Top of Source extract

Rule 61.Harmless Error
Group VII: Judgment · Last amended March 1, 2011 · Last verified July 15, 2026
Full Text of Rule 61
Explanatory Note
Rule 61 was amended, effective March 1, 2011. Rule 61 is identical to Fed.R.Civ.P. 61. Rule 61 was amended, effective March 1, 2011, in response to the December 1, 2007, revision of the Federal Rules of Civil Procedure. The language and organization of the rule were changed to make the rule more easily understood and to make style and terminology consistent throughout the rules.
Plain-English Summary
Rule 61 is a single, short command that runs through every other rule governing trials and post-trial motions: unless justice requires otherwise, no error in admitting or excluding evidence, and no other error by the court or a party, is by itself grounds for a new trial, for setting aside a verdict, or for vacating, modifying, or otherwise disturbing a judgment or order. At every stage of a proceeding, the court must disregard errors and defects that don't affect a party's substantial rights.
The rule doesn't excuse real mistakes — it draws a line between an error that changed the outcome and one that didn't. A wrongly admitted exhibit or a misstated instruction that had no bearing on the result isn't enough on its own to reopen a case; the complaining party has to show the mistake mattered to a substantial right. That standard shapes how a court evaluates a Rule 59 motion for a new trial or an objection preserved under Rule 46, and it applies from the earliest pretrial ruling straight through to the final judgment, not just to what happens at trial.
Because Rule 61 applies at every stage, it functions less as an independent basis for relief and more as a filter on the other rules that do provide one. A party seeking a new trial, a corrected judgment, or reversal of a ruling still has to identify the rule that authorizes that remedy — Rule 61 is what a court checks afterward to decide whether the error was serious enough to justify granting it.
Frequently Asked Questions
What does it mean for an error to be "harmless" under Rule 61?
It means the error — whether in admitting or excluding evidence or something else — didn't affect a party's substantial rights. Rule 61 requires the court to disregard that kind of error rather than let it be grounds for a new trial or for disturbing a judgment.
Does Rule 61 mean I can't get a new trial over a mistake in the evidence rulings?
Not necessarily. You can still seek a new trial under Rule 59 based on an evidentiary error, but Rule 61 requires that the error have affected your substantial rights before it counts as a valid ground.
How do I know whether an error affected a party's "substantial rights"?
Rule 61 doesn't define the phrase further; it's a case-by-case judgment about whether the error was serious enough to have changed the outcome or fairness of the proceeding, as opposed to a technical misstep with no real consequence.
Does Rule 61 apply only to what happens during trial?
No. The rule states that the court must disregard harmless errors and defects at every stage of the proceeding, so it applies to pretrial rulings and post-trial matters as well as to the trial itself.
How does Rule 61 relate to a motion for a new trial under Rule 59?
Rule 59 supplies the grounds a party can raise, including errors of law occurring at trial. Rule 61 is the standard the court applies to those grounds afterward, screening out any error that didn't affect a substantial right before granting relief.

Bottom of Source extract

#### Assignment
Answer these questions from the Rule 61 page:
1. Which federal rule is Rule 61 identical to?
2. Under which rule can a party seek a new trial based on an evidentiary error?
3. At what stage of a proceeding must the court disregard harmless errors and defects?

Top of Exercise data

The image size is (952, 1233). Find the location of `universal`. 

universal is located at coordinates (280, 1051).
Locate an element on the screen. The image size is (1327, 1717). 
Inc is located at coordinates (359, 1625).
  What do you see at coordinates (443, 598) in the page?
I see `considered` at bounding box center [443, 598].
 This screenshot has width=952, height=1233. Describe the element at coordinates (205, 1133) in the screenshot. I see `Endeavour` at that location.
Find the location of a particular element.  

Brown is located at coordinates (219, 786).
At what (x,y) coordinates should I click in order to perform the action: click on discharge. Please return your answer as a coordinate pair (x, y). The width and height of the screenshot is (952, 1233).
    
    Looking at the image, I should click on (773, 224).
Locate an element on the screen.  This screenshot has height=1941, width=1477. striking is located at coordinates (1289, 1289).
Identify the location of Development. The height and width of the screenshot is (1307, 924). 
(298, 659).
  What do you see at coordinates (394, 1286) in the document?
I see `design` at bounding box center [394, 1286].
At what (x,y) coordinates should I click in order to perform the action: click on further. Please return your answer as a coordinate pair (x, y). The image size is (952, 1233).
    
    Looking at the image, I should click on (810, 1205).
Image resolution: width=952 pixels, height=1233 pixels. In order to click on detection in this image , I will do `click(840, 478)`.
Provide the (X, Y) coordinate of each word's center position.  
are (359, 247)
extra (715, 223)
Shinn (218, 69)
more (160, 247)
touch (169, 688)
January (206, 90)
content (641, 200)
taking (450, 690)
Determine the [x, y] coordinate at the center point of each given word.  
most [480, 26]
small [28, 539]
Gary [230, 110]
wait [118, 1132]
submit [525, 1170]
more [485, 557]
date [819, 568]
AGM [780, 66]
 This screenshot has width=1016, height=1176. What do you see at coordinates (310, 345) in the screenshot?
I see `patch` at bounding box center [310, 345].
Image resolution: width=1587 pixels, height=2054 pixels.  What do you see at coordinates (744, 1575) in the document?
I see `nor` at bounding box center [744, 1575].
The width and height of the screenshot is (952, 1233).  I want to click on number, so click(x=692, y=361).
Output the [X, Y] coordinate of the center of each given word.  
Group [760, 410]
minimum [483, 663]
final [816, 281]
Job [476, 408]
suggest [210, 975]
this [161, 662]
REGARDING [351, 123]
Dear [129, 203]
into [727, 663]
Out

Bottom of Exercise data

#### Output of the exercise
1. Fed.R.Civ.P. 61.
2. Rule 59.
3. At every stage of the proceeding.